What is needed is the whole of the data, set down exactly.
BEGIN
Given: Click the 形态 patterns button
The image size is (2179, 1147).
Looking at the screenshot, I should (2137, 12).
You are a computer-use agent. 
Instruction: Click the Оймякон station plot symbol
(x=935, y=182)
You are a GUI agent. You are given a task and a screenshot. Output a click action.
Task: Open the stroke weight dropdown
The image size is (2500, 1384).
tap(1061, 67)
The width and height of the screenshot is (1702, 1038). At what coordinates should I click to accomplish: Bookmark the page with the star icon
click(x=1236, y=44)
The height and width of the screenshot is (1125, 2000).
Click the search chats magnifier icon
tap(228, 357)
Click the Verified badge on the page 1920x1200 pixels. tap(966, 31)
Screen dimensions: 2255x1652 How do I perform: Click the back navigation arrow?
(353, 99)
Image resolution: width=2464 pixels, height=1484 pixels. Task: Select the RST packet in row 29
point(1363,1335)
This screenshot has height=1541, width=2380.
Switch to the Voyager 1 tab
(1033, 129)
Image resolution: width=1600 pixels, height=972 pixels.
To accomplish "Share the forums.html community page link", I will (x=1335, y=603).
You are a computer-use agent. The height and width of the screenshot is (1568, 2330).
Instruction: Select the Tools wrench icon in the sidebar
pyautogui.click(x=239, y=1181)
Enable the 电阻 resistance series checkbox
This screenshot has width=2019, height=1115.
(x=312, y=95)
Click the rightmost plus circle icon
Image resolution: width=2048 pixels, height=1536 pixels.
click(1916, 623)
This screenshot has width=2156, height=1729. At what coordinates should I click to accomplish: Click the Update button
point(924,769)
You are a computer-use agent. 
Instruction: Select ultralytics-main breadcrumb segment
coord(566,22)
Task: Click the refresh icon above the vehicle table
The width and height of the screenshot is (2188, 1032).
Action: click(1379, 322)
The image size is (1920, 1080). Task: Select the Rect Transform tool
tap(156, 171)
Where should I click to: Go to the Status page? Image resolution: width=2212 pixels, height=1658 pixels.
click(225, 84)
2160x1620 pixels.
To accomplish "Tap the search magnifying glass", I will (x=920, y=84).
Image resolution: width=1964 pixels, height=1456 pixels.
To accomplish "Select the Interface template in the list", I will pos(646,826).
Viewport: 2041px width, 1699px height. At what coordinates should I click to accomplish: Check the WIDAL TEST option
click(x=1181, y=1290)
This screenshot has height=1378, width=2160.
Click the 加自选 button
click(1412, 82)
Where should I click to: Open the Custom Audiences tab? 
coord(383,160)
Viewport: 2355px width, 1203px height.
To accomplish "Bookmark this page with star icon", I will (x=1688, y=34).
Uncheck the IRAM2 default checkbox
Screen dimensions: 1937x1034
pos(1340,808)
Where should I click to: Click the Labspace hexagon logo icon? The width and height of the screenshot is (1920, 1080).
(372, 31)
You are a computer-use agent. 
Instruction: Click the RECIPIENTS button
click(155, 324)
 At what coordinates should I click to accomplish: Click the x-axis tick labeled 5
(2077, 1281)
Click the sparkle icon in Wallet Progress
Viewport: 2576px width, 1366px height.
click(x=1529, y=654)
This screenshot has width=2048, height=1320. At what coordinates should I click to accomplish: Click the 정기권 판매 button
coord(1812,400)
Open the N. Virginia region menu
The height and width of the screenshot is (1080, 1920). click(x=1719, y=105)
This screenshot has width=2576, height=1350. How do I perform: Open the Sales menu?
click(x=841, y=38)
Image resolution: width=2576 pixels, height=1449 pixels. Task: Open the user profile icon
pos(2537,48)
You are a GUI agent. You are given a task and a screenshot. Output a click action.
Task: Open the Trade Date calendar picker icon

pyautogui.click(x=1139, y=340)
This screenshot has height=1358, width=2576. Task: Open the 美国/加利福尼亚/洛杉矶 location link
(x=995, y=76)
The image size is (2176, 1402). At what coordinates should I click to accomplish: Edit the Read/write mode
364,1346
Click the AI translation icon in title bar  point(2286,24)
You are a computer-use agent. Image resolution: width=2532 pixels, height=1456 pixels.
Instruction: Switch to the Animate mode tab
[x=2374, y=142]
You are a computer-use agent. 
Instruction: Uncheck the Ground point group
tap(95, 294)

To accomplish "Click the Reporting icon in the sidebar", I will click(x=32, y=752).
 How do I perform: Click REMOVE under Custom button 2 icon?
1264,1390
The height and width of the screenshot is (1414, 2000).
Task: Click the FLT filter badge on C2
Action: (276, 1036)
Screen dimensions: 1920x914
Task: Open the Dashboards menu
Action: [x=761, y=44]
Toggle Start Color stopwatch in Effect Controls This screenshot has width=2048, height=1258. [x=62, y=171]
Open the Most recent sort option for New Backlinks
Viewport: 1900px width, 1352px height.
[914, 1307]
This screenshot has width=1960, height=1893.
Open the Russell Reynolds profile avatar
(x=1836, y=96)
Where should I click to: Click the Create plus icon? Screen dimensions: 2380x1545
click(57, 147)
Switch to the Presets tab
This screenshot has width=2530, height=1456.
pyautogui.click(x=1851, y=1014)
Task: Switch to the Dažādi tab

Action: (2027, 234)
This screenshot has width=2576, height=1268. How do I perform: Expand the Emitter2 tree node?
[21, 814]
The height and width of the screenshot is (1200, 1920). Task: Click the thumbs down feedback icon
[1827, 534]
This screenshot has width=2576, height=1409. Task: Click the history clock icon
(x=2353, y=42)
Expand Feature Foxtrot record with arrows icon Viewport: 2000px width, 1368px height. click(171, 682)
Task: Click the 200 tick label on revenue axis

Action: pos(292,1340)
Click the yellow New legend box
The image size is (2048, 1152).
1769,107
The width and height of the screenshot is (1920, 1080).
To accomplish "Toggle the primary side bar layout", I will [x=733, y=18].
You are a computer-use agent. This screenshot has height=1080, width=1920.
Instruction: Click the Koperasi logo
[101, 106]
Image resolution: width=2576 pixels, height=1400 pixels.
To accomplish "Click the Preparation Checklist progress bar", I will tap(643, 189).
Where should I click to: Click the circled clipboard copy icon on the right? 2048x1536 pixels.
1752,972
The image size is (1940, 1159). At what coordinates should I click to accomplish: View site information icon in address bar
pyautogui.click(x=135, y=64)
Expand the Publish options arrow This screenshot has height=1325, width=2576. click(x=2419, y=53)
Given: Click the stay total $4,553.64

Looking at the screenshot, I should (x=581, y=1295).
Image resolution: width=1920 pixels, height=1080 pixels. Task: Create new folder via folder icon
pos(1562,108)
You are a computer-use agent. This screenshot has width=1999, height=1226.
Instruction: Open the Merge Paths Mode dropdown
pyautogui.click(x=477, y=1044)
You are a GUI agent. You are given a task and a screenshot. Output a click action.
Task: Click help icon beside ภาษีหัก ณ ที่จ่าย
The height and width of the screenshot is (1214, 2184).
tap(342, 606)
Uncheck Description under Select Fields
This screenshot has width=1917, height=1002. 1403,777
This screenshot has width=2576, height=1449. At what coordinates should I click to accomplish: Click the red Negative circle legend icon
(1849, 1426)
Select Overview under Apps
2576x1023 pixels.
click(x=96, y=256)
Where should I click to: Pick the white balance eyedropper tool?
END
• _RESPONSE TO THIS TASK_:
Given: Click the 形态 patterns button
The image size is (2179, 1147).
Looking at the screenshot, I should (2137, 12).
You are a computer-use agent. 
Instruction: Click the Оймякон station plot symbol
(x=935, y=182)
You are a GUI agent. You are given a task and a screenshot. Output a click action.
Task: Open the stroke weight dropdown
The image size is (2500, 1384).
tap(1061, 67)
The width and height of the screenshot is (1702, 1038). At what coordinates should I click to accomplish: Bookmark the page with the star icon
click(x=1236, y=44)
The height and width of the screenshot is (1125, 2000).
Click the search chats magnifier icon
tap(228, 357)
Click the Verified badge on the page 1920x1200 pixels. tap(966, 31)
Screen dimensions: 2255x1652 How do I perform: Click the back navigation arrow?
(353, 99)
Image resolution: width=2464 pixels, height=1484 pixels. Task: Select the RST packet in row 29
point(1363,1335)
This screenshot has height=1541, width=2380.
Switch to the Voyager 1 tab
(1033, 129)
Image resolution: width=1600 pixels, height=972 pixels.
To accomplish "Share the forums.html community page link", I will (x=1335, y=603).
You are a computer-use agent. The height and width of the screenshot is (1568, 2330).
Instruction: Select the Tools wrench icon in the sidebar
pyautogui.click(x=239, y=1181)
Enable the 电阻 resistance series checkbox
This screenshot has width=2019, height=1115.
(x=312, y=95)
Click the rightmost plus circle icon
Image resolution: width=2048 pixels, height=1536 pixels.
click(1916, 623)
This screenshot has width=2156, height=1729. At what coordinates should I click to accomplish: Click the Update button
point(924,769)
You are a computer-use agent. 
Instruction: Select ultralytics-main breadcrumb segment
coord(566,22)
Task: Click the refresh icon above the vehicle table
The width and height of the screenshot is (2188, 1032).
Action: click(1379, 322)
The image size is (1920, 1080). Task: Select the Rect Transform tool
tap(156, 171)
Where should I click to: Go to the Status page? Image resolution: width=2212 pixels, height=1658 pixels.
click(225, 84)
2160x1620 pixels.
To accomplish "Tap the search magnifying glass", I will (x=920, y=84).
Image resolution: width=1964 pixels, height=1456 pixels.
To accomplish "Select the Interface template in the list", I will pos(646,826).
Viewport: 2041px width, 1699px height. At what coordinates should I click to accomplish: Check the WIDAL TEST option
click(x=1181, y=1290)
This screenshot has height=1378, width=2160.
Click the 加自选 button
click(1412, 82)
Where should I click to: Open the Custom Audiences tab? 
coord(383,160)
Viewport: 2355px width, 1203px height.
To accomplish "Bookmark this page with star icon", I will (x=1688, y=34).
Uncheck the IRAM2 default checkbox
Screen dimensions: 1937x1034
pos(1340,808)
Where should I click to: Click the Labspace hexagon logo icon? The width and height of the screenshot is (1920, 1080).
(372, 31)
You are a computer-use agent. 
Instruction: Click the RECIPIENTS button
click(155, 324)
 At what coordinates should I click to accomplish: Click the x-axis tick labeled 5
(2077, 1281)
Click the sparkle icon in Wallet Progress
Viewport: 2576px width, 1366px height.
click(x=1529, y=654)
This screenshot has width=2048, height=1320. At what coordinates should I click to accomplish: Click the 정기권 판매 button
coord(1812,400)
Open the N. Virginia region menu
The height and width of the screenshot is (1080, 1920). click(x=1719, y=105)
This screenshot has width=2576, height=1350. How do I perform: Open the Sales menu?
click(x=841, y=38)
Image resolution: width=2576 pixels, height=1449 pixels. Task: Open the user profile icon
pos(2537,48)
You are a GUI agent. You are given a task and a screenshot. Output a click action.
Task: Open the Trade Date calendar picker icon

pyautogui.click(x=1139, y=340)
This screenshot has height=1358, width=2576. Task: Open the 美国/加利福尼亚/洛杉矶 location link
(x=995, y=76)
The image size is (2176, 1402). At what coordinates should I click to accomplish: Edit the Read/write mode
364,1346
Click the AI translation icon in title bar  point(2286,24)
You are a computer-use agent. Image resolution: width=2532 pixels, height=1456 pixels.
Instruction: Switch to the Animate mode tab
[x=2374, y=142]
You are a computer-use agent. 
Instruction: Uncheck the Ground point group
tap(95, 294)

To accomplish "Click the Reporting icon in the sidebar", I will click(x=32, y=752).
 How do I perform: Click REMOVE under Custom button 2 icon?
1264,1390
The height and width of the screenshot is (1414, 2000).
Task: Click the FLT filter badge on C2
Action: (276, 1036)
Screen dimensions: 1920x914
Task: Open the Dashboards menu
Action: [x=761, y=44]
Toggle Start Color stopwatch in Effect Controls This screenshot has width=2048, height=1258. [x=62, y=171]
Open the Most recent sort option for New Backlinks
Viewport: 1900px width, 1352px height.
[914, 1307]
This screenshot has width=1960, height=1893.
Open the Russell Reynolds profile avatar
(x=1836, y=96)
Where should I click to: Click the Create plus icon? Screen dimensions: 2380x1545
click(57, 147)
Switch to the Presets tab
This screenshot has width=2530, height=1456.
pyautogui.click(x=1851, y=1014)
Task: Switch to the Dažādi tab

Action: (2027, 234)
This screenshot has width=2576, height=1268. How do I perform: Expand the Emitter2 tree node?
[21, 814]
The height and width of the screenshot is (1200, 1920). Task: Click the thumbs down feedback icon
[1827, 534]
This screenshot has width=2576, height=1409. Task: Click the history clock icon
(x=2353, y=42)
Expand Feature Foxtrot record with arrows icon Viewport: 2000px width, 1368px height. click(171, 682)
Task: Click the 200 tick label on revenue axis

Action: pos(292,1340)
Click the yellow New legend box
The image size is (2048, 1152).
1769,107
The width and height of the screenshot is (1920, 1080).
To accomplish "Toggle the primary side bar layout", I will [x=733, y=18].
You are a computer-use agent. This screenshot has height=1080, width=1920.
Instruction: Click the Koperasi logo
[101, 106]
Image resolution: width=2576 pixels, height=1400 pixels.
To accomplish "Click the Preparation Checklist progress bar", I will tap(643, 189).
Where should I click to: Click the circled clipboard copy icon on the right? 2048x1536 pixels.
1752,972
The image size is (1940, 1159). At what coordinates should I click to accomplish: View site information icon in address bar
pyautogui.click(x=135, y=64)
Expand the Publish options arrow This screenshot has height=1325, width=2576. click(x=2419, y=53)
Given: Click the stay total $4,553.64

Looking at the screenshot, I should (x=581, y=1295).
Image resolution: width=1920 pixels, height=1080 pixels. Task: Create new folder via folder icon
pos(1562,108)
You are a computer-use agent. This screenshot has width=1999, height=1226.
Instruction: Open the Merge Paths Mode dropdown
pyautogui.click(x=477, y=1044)
You are a GUI agent. You are given a task and a screenshot. Output a click action.
Task: Click help icon beside ภาษีหัก ณ ที่จ่าย
The height and width of the screenshot is (1214, 2184).
tap(342, 606)
Uncheck Description under Select Fields
This screenshot has width=1917, height=1002. 1403,777
This screenshot has width=2576, height=1449. At what coordinates should I click to accomplish: Click the red Negative circle legend icon
(1849, 1426)
Select Overview under Apps
2576x1023 pixels.
click(x=96, y=256)
Where should I click to: Pick the white balance eyedropper tool?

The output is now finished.